Exercise aim – Put the lines of the material into a numbered list, starting at the first line and ending with the line containing "Describe the element at coordinates (679, 390)", both included. Leave out blank lines.

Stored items
══════

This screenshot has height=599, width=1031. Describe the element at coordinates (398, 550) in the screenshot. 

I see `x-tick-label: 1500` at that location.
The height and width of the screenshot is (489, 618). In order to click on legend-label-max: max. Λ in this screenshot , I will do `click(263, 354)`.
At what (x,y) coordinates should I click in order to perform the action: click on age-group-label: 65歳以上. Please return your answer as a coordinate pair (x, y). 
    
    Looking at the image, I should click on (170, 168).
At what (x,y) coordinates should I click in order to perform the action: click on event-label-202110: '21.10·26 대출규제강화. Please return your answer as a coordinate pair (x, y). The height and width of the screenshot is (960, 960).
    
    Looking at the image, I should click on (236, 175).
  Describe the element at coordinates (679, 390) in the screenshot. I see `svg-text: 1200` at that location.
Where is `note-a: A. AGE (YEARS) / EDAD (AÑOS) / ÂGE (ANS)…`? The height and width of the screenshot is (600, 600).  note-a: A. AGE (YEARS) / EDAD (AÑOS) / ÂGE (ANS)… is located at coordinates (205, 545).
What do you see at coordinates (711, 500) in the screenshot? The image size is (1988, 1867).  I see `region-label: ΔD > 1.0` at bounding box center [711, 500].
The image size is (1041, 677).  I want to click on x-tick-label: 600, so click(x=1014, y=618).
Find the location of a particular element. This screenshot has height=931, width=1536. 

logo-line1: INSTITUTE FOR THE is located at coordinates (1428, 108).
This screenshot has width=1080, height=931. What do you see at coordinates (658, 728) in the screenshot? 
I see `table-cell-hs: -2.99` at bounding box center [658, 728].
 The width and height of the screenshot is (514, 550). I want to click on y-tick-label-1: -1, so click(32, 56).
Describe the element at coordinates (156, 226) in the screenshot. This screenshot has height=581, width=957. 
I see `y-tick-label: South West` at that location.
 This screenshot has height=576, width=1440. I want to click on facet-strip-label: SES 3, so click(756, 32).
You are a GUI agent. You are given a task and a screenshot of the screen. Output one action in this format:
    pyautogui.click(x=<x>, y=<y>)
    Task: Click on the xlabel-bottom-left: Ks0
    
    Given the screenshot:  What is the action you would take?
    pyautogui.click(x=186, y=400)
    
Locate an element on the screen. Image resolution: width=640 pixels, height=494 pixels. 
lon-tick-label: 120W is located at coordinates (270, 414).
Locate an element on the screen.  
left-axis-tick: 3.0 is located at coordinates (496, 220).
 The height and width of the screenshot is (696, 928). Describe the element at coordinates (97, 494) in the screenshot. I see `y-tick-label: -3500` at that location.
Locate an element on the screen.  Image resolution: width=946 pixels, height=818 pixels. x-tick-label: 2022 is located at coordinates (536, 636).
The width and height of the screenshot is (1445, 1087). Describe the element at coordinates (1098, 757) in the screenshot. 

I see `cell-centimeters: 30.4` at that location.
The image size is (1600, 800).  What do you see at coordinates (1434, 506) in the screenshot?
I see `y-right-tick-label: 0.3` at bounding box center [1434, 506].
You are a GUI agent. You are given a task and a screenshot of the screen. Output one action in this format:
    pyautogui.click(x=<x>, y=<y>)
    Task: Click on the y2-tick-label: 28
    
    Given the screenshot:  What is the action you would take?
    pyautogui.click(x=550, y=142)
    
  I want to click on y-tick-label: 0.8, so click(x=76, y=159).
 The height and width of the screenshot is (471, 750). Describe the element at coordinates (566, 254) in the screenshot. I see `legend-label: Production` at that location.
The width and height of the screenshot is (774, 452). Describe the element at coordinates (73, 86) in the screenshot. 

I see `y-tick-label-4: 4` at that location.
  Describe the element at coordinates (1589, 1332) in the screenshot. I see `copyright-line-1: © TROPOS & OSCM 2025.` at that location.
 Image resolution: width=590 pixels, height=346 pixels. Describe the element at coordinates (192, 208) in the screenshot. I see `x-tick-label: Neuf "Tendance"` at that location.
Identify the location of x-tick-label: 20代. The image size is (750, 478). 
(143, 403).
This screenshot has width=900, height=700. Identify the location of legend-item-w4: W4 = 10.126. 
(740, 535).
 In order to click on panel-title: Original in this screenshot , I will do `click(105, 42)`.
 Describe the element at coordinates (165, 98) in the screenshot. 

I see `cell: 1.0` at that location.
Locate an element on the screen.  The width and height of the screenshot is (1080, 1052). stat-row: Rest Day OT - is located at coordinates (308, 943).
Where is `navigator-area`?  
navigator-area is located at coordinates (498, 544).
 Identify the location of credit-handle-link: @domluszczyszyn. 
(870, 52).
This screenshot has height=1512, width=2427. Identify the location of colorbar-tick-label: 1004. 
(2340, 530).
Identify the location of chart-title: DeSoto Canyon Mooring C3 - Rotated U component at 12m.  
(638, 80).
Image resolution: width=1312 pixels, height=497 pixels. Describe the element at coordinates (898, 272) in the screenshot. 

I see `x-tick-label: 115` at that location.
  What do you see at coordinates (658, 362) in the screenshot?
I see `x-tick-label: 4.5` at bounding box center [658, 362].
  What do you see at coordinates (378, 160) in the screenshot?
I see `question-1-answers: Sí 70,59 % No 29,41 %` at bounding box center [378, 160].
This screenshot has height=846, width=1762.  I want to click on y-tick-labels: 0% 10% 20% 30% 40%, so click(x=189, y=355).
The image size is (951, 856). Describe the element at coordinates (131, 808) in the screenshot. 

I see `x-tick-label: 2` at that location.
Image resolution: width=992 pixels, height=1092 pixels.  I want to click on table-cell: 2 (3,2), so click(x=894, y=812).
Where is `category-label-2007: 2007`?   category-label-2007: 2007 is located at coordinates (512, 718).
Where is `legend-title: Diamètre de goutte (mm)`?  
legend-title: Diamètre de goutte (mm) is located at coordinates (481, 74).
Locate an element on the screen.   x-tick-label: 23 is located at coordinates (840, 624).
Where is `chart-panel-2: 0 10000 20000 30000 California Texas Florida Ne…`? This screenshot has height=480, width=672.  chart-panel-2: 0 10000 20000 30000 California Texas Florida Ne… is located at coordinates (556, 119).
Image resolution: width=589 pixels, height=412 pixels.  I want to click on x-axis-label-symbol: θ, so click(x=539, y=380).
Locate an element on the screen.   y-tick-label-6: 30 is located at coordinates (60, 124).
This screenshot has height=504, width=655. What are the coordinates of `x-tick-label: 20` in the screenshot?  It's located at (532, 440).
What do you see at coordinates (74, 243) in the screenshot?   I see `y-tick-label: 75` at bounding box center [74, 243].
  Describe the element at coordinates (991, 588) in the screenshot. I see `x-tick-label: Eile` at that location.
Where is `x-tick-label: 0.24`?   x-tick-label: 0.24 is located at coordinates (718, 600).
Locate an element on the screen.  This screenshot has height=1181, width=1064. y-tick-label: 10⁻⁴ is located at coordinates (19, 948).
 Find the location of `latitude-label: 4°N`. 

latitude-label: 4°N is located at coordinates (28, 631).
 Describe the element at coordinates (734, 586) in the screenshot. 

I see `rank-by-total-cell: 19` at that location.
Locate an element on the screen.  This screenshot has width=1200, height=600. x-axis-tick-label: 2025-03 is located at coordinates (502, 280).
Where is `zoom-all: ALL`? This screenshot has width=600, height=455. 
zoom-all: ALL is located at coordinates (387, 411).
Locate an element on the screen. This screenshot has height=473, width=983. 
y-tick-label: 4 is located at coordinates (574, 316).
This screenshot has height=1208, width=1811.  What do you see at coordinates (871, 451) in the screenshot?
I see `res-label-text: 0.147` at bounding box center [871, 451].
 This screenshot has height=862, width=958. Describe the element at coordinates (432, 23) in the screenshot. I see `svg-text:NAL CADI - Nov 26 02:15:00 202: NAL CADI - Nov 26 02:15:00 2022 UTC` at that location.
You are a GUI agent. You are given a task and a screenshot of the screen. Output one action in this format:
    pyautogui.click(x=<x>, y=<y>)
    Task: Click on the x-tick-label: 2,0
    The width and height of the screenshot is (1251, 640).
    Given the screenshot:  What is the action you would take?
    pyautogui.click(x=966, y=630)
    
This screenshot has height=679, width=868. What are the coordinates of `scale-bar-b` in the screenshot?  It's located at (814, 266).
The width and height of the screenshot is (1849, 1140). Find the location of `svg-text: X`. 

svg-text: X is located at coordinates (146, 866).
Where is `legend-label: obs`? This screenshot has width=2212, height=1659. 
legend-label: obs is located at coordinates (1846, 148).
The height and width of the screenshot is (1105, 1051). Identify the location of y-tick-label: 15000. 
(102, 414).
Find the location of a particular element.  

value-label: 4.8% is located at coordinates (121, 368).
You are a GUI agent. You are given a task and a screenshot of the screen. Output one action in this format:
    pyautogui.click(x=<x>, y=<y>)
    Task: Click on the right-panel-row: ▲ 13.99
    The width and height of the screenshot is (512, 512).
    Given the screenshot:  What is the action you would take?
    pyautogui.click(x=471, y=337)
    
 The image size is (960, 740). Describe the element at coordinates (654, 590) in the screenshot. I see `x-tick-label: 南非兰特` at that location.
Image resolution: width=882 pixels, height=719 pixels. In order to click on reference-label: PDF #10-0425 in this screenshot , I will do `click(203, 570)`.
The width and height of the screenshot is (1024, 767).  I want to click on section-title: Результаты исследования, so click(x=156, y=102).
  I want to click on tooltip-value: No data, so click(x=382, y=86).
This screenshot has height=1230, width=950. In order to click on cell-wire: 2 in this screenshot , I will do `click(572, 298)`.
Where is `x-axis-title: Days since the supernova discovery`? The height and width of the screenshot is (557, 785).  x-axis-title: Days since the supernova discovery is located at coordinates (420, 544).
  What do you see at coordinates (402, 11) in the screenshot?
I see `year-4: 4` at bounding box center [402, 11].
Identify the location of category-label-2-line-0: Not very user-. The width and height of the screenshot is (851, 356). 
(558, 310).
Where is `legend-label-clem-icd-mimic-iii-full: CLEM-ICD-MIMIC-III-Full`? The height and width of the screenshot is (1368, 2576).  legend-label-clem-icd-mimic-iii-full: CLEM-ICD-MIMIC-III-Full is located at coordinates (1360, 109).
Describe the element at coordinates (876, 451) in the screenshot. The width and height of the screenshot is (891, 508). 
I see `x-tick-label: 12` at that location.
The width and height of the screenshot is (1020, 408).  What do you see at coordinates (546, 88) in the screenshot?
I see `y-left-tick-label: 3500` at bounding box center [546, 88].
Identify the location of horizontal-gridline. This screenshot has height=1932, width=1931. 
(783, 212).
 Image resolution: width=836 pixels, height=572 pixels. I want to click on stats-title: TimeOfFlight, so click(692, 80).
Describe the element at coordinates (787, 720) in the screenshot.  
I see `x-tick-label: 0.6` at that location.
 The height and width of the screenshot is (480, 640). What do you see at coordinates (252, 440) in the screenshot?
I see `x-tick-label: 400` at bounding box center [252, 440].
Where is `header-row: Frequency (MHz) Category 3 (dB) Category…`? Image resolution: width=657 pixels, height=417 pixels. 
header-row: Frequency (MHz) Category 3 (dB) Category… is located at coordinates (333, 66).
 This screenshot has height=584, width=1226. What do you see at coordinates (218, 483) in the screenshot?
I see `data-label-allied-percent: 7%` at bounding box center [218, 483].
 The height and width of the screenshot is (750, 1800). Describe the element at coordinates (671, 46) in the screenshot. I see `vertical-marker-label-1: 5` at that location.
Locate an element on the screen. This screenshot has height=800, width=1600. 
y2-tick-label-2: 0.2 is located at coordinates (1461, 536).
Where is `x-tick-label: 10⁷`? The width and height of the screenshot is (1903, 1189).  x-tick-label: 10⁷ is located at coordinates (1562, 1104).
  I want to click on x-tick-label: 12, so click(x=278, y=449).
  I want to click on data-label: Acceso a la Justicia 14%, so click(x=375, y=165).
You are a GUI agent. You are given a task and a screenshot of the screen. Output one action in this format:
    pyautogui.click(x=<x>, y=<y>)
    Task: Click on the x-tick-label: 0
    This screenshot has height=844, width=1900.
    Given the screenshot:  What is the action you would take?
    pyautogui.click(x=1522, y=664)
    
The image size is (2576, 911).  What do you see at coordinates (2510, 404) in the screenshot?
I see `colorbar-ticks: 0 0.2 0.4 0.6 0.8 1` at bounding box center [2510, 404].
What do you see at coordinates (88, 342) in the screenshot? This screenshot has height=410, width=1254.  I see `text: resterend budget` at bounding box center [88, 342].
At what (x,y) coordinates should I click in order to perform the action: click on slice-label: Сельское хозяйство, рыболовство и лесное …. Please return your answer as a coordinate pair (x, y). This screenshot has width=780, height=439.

══════

Finished exercise –
1. This screenshot has height=599, width=1031. Describe the element at coordinates (398, 550) in the screenshot. 
2. I see `x-tick-label: 1500` at that location.
3. The height and width of the screenshot is (489, 618). In order to click on legend-label-max: max. Λ in this screenshot , I will do `click(263, 354)`.
4. At what (x,y) coordinates should I click in order to perform the action: click on age-group-label: 65歳以上. Please return your answer as a coordinate pair (x, y). 
5.     Looking at the image, I should click on (170, 168).
6. At what (x,y) coordinates should I click in order to perform the action: click on event-label-202110: '21.10·26 대출규제강화. Please return your answer as a coordinate pair (x, y). The height and width of the screenshot is (960, 960).
7.     Looking at the image, I should click on (236, 175).
8.   Describe the element at coordinates (679, 390) in the screenshot. I see `svg-text: 1200` at that location.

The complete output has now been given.